Sejak diluncurkan pada 6 Januari 2025 hingga pertengahan September ini, CISDI mencatat sedikitnya 5.626 kasus keracunan makanan terkait program MBG. Data tersebut diperoleh dari pemantauan media serta laporan resmi sejumlah dinas kesehatan di daerah. Beberapa insiden bahkan ditetapkan sebagai kejadian luar biasa (KLB) karena menimpa ratusan siswa sekaligus, membuat aktivitas belajar lumpuh dan memaksa pemerintah daerah menanggung biaya perawatan tak terduga.
Founder sekaligus CEO CISDI, Diah Saminarsih, menilai situasi ini hanyalah “fenomena puncak gunung es”. Menurutnya, jumlah kasus sebenarnya bisa lebih besar karena pemerintah belum menyediakan dasbor pelaporan publik yang transparan.
“Pangkal persoalan program makan bergizi gratis adalah ambisi pemerintah yang menargetkan 82,9 juta penerima manfaat pada akhir 2025. Demi mencapai target yang sangat masif itu, program MBG dilaksanakan secara terburu-buru sehingga kualitas tata kelola penyediaan makanan hingga distribusinya tidak tertata dengan baik,” ujar Diah dalam keterangan resmi, Jumat (19/9/2025).
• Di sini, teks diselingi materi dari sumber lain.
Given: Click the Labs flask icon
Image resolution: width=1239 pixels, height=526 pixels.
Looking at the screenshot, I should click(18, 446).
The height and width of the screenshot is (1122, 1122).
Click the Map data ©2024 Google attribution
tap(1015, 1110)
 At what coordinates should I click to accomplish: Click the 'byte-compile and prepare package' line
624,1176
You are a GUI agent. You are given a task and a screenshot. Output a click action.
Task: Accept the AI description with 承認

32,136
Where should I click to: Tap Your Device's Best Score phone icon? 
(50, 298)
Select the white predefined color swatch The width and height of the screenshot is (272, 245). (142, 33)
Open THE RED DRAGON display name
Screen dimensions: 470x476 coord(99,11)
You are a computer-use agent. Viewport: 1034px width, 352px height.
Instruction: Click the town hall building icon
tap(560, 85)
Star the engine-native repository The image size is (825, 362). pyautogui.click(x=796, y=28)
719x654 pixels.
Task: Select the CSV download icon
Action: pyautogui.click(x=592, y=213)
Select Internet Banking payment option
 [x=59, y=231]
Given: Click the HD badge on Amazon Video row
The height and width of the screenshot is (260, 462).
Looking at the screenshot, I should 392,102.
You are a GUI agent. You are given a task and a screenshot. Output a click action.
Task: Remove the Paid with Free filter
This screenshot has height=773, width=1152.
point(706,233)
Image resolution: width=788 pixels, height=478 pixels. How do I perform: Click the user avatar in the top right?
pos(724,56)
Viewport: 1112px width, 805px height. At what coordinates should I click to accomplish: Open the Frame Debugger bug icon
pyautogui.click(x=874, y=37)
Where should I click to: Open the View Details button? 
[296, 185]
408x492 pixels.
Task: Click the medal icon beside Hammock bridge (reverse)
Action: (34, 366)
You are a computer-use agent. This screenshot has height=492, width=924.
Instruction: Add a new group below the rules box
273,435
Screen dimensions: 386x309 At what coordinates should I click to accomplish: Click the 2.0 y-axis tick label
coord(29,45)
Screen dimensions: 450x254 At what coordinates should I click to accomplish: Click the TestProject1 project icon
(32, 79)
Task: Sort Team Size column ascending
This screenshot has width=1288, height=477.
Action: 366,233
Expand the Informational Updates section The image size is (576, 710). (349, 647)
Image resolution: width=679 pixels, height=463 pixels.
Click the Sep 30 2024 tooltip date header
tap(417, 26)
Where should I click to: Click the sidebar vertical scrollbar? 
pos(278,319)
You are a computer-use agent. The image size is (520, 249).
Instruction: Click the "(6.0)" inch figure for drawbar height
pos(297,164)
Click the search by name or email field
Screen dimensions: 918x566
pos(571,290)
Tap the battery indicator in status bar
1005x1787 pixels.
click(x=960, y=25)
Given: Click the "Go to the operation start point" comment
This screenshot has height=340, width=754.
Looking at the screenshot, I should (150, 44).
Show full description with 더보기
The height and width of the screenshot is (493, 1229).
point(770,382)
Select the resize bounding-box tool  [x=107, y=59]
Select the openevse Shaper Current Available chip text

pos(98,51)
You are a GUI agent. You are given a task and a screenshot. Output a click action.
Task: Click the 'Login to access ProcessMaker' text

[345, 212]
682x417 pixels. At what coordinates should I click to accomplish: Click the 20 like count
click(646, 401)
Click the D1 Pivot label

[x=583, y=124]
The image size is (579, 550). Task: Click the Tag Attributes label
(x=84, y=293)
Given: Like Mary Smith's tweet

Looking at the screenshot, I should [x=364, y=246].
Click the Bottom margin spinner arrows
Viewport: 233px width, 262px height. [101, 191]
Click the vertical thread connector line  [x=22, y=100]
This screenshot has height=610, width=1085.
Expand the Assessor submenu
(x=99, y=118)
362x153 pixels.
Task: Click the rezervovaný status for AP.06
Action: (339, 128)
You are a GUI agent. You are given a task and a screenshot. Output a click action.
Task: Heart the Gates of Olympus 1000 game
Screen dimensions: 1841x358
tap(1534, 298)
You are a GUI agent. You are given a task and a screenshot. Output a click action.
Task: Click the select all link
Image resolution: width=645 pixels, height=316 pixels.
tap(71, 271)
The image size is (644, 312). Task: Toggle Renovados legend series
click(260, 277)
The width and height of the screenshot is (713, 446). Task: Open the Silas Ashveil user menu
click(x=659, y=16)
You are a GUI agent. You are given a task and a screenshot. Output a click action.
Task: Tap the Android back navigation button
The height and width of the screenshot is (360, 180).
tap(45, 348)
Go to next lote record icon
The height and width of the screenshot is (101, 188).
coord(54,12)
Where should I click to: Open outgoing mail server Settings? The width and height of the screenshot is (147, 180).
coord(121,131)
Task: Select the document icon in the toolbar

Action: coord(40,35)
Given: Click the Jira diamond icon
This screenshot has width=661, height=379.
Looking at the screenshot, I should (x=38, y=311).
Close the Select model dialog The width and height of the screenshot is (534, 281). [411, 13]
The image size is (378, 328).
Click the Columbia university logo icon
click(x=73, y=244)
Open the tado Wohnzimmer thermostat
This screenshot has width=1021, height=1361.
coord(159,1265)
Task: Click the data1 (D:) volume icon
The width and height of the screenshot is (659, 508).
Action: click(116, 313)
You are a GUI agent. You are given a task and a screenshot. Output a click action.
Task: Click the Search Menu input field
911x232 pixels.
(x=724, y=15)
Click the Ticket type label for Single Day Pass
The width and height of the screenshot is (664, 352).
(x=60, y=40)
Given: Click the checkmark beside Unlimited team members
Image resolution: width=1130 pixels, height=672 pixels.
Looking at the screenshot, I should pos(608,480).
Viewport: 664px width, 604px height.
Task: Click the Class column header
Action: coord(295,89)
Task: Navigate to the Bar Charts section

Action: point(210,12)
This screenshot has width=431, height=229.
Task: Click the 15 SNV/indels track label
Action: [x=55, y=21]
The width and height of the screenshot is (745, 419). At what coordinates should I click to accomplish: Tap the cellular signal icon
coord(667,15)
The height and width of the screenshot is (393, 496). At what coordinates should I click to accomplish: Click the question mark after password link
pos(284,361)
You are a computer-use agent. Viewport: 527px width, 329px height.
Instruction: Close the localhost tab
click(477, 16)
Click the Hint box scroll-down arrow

Ia menyoroti absennya regulasi dasar berupa peraturan presiden dan panduan teknis sebagai payung hukum. Akibatnya, koordinasi antar-lembaga menjadi kabur, hubungan pusat dan daerah tidak sinkron, serta mekanisme kerja sama multipihak berjalan tanpa arah yang jelas.
Diah juga menekankan persoalan kualitas menu MBG. Selain kasus keracunan akibat makanan yang diduga tidak higienis, banyak sekolah justru menerima pangan ultra-proses dengan kadar gula, garam, dan lemak tinggi. “Masuknya pangan ultra-proses yang tinggi gula, garam, dan lemak dalam jangka panjang dapat memicu berat badan berlebih dan obesitas pada anak dan remaja. Efeknya justru kontraproduktif dengan tujuan awal MBG yaitu memperbaiki status gizi anak Indonesia,” kata Diah.
Selain aspek kesehatan, CISDI menyoroti lemahnya transparansi anggaran. Hingga September, serapan belanja MBG baru mencapai Rp13,2 triliun atau sekitar 18,6 persen dari total pagu Rp71 triliun. Transparency International Indonesia bahkan menemukan sejumlah menu MBG tidak sesuai standar harga Rp10 ribu per penerima. Kondisi ini, menurut CISDI, menimbulkan potensi risiko korupsi yang harus segera diantisipasi.
Karenanya, CISDI menuntut pemerintah segera menghentikan sementara distribusi MBG. “Klaim pemerintah bahwa program ini dapat disempurnakan sembari berjalan terbukti gagal karena kasus keracunan terus berulang dan bertambah. Apabila pemerintah bersikukuh menjalankan MBG tanpa evaluasi total, dikhawatirkan kasus keracunan MBG akan terus terjadi dan mengancam kesehatan anak-anak,” ujar Diah.
Dalam jangka pendek, CISDI mengusulkan tiga langkah utama: moratorium MBG, evaluasi tata kelola dan kualitas menu, serta pembukaan kanal pelaporan publik agar korban bisa menyampaikan aduan secara resmi. Untuk jangka panjang, CISDI mendorong desain ulang program agar lebih terarah, desentralistik, dan terintegrasi dengan sistem kesehatan. Lembaga ini juga menekankan pentingnya pembatasan pangan ultra-proses, serta perbaikan tata kelola berbasis transparansi dan akuntabilitas sosial.
“Kita tidak bisa membiarkan anak-anak kita kembali menjadi korban keracunan akibat program yang direncanakan dan dijalankan tanpa perhitungan matang. Apalagi, Presiden Prabowo telah menambah anggaran MBG tahun depan hingga Rp 335 triliun di RAPBN 2026,” kata Diah.